SLOs and error budgets are so effective in traditional SRE because they tell you when to stop. A huge number of failures in my experience comes from optimizing for the sake of optimizing without any discernible benefit. There was a really interesting talk at Strange Loop this year about how quirks in code layout fool programmers into chasing their tails thinking they’re improving performance when they’re not. Overoptimization and premature optimization are big problems in technology, but they can also be big problems in other fields. Title 5 got itself in the position it did because scores of people decided to eliminate inconsistency to the point where it crippled functionality.
In our case, we got much farther by defining antipatterns than we did by creating metrics. As hard as it was to define metrics, it would be even harder convincing the keepers of the system to think about things in terms of budgets and not drive the process off a cliff trying to optimize on those metrics. Some of this was a product of our position as advisors without formal authority or ownership. Were we at a traditional org we would have been able to set a range — no lower than this no higher than that — for metrics that might have headed off the destructive impulse to make things just a tiny bit better.

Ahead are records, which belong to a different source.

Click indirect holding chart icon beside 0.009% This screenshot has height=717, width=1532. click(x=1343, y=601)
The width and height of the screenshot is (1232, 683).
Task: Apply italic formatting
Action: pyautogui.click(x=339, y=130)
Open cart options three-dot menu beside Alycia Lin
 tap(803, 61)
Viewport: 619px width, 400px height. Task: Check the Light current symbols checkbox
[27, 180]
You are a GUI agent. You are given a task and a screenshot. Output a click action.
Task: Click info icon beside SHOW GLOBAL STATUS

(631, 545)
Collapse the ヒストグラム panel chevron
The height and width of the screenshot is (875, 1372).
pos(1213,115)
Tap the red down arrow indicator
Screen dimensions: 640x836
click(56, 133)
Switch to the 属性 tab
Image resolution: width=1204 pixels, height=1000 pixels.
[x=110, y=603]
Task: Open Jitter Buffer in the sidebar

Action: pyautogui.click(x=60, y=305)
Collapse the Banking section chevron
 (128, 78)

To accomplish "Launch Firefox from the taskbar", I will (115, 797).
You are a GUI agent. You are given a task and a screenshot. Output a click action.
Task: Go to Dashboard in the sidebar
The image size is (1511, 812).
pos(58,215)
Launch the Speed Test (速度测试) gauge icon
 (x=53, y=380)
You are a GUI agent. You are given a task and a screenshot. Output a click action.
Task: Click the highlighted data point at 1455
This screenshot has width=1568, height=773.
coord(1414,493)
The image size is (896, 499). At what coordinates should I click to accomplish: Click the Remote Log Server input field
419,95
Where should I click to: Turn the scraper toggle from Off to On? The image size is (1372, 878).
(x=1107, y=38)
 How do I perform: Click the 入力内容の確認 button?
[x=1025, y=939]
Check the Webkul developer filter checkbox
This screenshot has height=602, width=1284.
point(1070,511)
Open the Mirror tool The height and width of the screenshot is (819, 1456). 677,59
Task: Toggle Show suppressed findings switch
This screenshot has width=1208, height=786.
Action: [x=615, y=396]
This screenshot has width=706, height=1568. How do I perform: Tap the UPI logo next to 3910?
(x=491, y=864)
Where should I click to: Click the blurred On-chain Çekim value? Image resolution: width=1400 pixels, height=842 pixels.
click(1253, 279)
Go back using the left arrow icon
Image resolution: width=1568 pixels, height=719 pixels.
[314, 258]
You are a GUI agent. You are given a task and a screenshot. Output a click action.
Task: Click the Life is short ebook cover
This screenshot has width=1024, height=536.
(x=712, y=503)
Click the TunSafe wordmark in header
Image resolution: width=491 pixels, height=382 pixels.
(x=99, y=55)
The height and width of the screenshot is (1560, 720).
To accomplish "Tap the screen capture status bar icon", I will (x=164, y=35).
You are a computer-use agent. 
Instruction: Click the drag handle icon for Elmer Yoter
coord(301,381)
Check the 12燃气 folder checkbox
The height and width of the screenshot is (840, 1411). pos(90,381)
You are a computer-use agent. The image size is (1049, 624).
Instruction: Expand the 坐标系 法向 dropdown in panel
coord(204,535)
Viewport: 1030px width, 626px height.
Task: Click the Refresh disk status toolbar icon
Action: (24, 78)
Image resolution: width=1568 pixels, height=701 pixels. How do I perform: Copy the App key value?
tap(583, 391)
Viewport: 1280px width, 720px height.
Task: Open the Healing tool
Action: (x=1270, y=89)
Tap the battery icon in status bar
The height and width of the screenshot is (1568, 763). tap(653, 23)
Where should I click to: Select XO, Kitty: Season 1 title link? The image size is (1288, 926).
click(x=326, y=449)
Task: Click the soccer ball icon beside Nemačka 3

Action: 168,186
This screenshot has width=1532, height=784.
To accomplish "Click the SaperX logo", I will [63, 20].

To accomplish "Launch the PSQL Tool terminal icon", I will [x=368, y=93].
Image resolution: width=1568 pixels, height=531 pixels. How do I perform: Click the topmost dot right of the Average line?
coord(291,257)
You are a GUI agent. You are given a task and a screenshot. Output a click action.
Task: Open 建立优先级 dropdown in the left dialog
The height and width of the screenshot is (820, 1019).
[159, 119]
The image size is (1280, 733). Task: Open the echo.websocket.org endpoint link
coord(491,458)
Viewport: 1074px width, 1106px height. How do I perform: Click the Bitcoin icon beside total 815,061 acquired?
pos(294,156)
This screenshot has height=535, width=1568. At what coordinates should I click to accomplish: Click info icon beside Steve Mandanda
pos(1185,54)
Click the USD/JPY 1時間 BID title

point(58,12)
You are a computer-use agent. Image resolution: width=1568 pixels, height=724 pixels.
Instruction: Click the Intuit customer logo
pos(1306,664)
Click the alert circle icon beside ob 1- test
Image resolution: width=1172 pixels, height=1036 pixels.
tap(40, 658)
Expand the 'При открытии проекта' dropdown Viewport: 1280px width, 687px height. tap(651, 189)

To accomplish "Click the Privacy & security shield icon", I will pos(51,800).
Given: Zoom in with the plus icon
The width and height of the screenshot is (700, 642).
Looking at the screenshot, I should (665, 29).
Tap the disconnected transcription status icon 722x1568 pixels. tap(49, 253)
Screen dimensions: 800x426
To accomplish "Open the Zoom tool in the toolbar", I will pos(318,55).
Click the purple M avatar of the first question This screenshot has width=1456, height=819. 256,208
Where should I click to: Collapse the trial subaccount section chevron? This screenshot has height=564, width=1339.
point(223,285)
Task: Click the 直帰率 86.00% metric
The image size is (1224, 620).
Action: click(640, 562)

The most important anti-pattern was also the biggest elephant in the room around competitive hiring: veterans. Our goals weren’t to discourage or eliminate veterans. If they were qualified we wanted them just as badly as qualified technical people from any background. But the broken system had been so badly gamed by unqualified veterans that it impacted people’s perception of what a solution should look like. We had to work hard to ensure that tracking the number of veterans in the pipeline was defined as an anti-pattern. The team lead spent what felt like a ridiculous amount of time telling people over and over that we could not track data on veterans where subject matter experts making cuts could access it AND that we were not required to put veterans who had been eliminated because they failed an interview back up for consideration solely because they were veterans. We were monitoring to make sure that veteran status wasn’t tied to qualification either positively or negatively.
Normally the monitoring of a system is relatively easy and the empowerment of the people is hard. With this system the monitoring was hard and the empowerment ended up being easy. Agencies were desperate to hire good people and they hated the current process. We thought we were going to have to hold their hands through the change but all we had to do was get OPM to admit that our proposed pipeline was legal. One CIO looked at our documentation and told our team lead “No offense but I don’t need a pilot, I’m just going to do it.”
We got asked if our proposed process could be used for other skills too? Justice wanted to use it to hire paralegals. Interior wanted to use it for everything.
Government being government (ie: slow) by the time the pilots really got moving I was ready to roll off and start work at Auth0. It wasn’t until several months later that I heard how all our marathon white boarding sessions had played out. The pilots — which tossed out self-assessments, had software engineers review resumes of software engineers and put candidates through a couple rounds of interviewing before ranking them — had produced a hiring list with which agencies had hired 12 people. TWELVE! In a system where hiring 0 people was the normal outcome. Women had also scored on average higher than men, which helped alleviate concerns that deviating from the normal procedure would invite discrimination lawsuits. In the end The Office of Performance and Personnel Management secured funding to expand the program federal wide and hired the USDS team lead full time to oversee it.
Will these results survive? Can they survive? After months of thinking about this I’m still not sure. But if nothing else the experience highlighted for me why I’m less interested in technical focused challenges of SRE and more interested in the people focused processes that resiliency tries to tackle.